[Text segment]
>> START
Hackerman's Hacking Tutorials

The knowledge of anything, since all things have causes, is not acquired or complete unless it is known by its causes. - Avicenna

Apr 7, 2022 - 15 minute read - Comments - semgrep automation

Code Review Hotspots with Semgrep

I will discuss the (not novel) concept of code review hotspots. Hotspots are parts of the code that might contain vulnerabilities. They are not suitable for automatic reporting, so security engineers should review them manually. I will define what I call a hotspot; I'll find some examples with Semgrep; and finally, I'll show how I collect these rules.

What is a Hotspot?

In this context, hotspots are parts of code that might contain security vulnerabilities. You are not "always" looking for a specific problem, but rather bad practices, common mistakes, insecure configurations, and in short, places where bad things usually happen.

It's impossible to review every line of code in a modern software project. So we search for a mental or written list of keywords like SSLv3, MD5, memcpy, or encrypt/decrypt. We are not sure we'll find anything, but these are good places to start looking for bugs.

Types of Static Analysis Rules

You (as a security engineer) should have two separate groups of security-focused static analysis rules:

  1. security: For developers.
  2. hotspots: For security engineers.

Security Rules

security rules detect specific vulnerabilities (e.g., log4j). Ideally, they should be lightweight and return zero false positives. I should enable the developers to deploy my rules in their workflow (e.g., CI/CD pipeline or editor) with confidence and have faith that I will not waste their time. If not, they will stop trusting me and throw away (or circumvent) the application security apparatus. I would do the same.

Hotspot Rules

Hotspots are for me. I want to find error-prone parts of the code. I can usually discard false positives with a quick review. These rules should be very noisy, but don't spend too much time reducing the noise.

Review of Existing Literature

I am not proposing a novel idea. I have learned from others.

Everyone has a Hotspot List

Every security engineer has a personal (mental or written) list of keywords accumulated over time. .NET Interesting Keywords to Find Deserialization Issues by irsdl is a good example. You can find similar lists with a quick search. Collecting these are fun.

Hardcoded Secret Detectors

Hardcoded secrets are hotspots. There are a gazillion products and regular expressions to find API keys, passwords, and encryption keys. The results usually have high false positives and require manual review.

The Audit Category in Semgrep Rules

The Semgrep rules repository stores calls them audit rules and stores them under security/audit. You can run them all with the p/security-audit policy.

If a security rule is discouraging the use of a bad pattern (such as formatted SQL strings), we recommend appending audit to your namespace. This distinguishes it from a security rule that is specifically aiming to detect a vulnerability.

Audit Shouldn't be Under Security in the Semgrep Rules Repository

Semgrep bashing ahead.

Et tu, Parsia?

- r2c folks (OK! They actually didn't say this)
>> END
Records from a data collection:
>> START
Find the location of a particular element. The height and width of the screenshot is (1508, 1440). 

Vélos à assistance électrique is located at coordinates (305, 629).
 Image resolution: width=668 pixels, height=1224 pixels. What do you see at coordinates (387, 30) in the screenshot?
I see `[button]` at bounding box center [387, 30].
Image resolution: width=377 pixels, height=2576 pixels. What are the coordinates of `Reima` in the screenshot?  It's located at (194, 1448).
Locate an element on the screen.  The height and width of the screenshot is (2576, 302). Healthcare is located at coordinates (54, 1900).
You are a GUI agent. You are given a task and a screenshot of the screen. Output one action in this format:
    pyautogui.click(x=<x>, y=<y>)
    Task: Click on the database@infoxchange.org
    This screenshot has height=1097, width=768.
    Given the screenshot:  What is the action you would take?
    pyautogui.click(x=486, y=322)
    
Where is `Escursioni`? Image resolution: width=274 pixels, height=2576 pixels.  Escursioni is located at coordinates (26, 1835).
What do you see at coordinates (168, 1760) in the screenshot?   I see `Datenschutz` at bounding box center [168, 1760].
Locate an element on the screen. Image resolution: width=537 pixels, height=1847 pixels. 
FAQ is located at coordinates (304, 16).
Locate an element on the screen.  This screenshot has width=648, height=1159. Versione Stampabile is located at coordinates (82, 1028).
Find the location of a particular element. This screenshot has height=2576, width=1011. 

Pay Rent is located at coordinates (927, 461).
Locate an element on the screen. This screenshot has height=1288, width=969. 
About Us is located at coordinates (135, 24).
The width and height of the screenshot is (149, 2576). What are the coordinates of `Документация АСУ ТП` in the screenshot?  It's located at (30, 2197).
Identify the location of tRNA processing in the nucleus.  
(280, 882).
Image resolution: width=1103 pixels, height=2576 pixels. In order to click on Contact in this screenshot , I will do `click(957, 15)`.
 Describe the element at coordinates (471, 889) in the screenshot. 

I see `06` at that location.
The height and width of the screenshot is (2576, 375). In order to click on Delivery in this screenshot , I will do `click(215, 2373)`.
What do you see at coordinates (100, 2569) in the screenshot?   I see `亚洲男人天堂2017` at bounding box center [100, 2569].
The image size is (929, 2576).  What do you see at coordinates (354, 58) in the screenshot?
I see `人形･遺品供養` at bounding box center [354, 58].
>> END
[Exercises]
1/ Answer these questions using the hotspots article:
(a) Which keywords does it give as examples for a list to search?
(b) Which policy runs all of the Semgrep audit rules?
(c) Who made the list of .NET keywords for finding deserialization issues?
2/ Does each statement agree with the hotspots article? Answer yes or no, and quote the words that decide it.
(a) Security rules should ideally return zero false positives.
(b) Time should be spent making hotspot rules less noisy.
(c) Results from hardcoded secret detectors seldom need manual review.
3/ Return the passage of the hotspots article from "Every security engineer" to "the p/security-audit policy.", copied word for word.
The records are separate material from the hotspots article.

[The responses]
1/
(a) SSLv3, MD5, memcpy, and encrypt/decrypt.
(b) The p/security-audit policy.
(c) irsdl.

2/
(a) Yes: "Ideally, they should be lightweight and return zero false positives."
(b) No: "These rules should be very noisy, but don't spend too much time reducing the noise."
(c) No: "The results usually have high false positives and require manual review."

3/
Every security engineer has a personal (mental or written) list of keywords accumulated over time. .NET Interesting Keywords to Find Deserialization Issues by irsdl is a good example. You can find similar lists with a quick search. Collecting these are fun.

Hardcoded Secret Detectors

Hardcoded secrets are hotspots. There are a gazillion products and regular expressions to find API keys, passwords, and encryption keys. The results usually have high false positives and require manual review.

The Audit Category in Semgrep Rules

The Semgrep rules repository stores calls them audit rules and stores them under security/audit. You can run them all with the p/security-audit policy.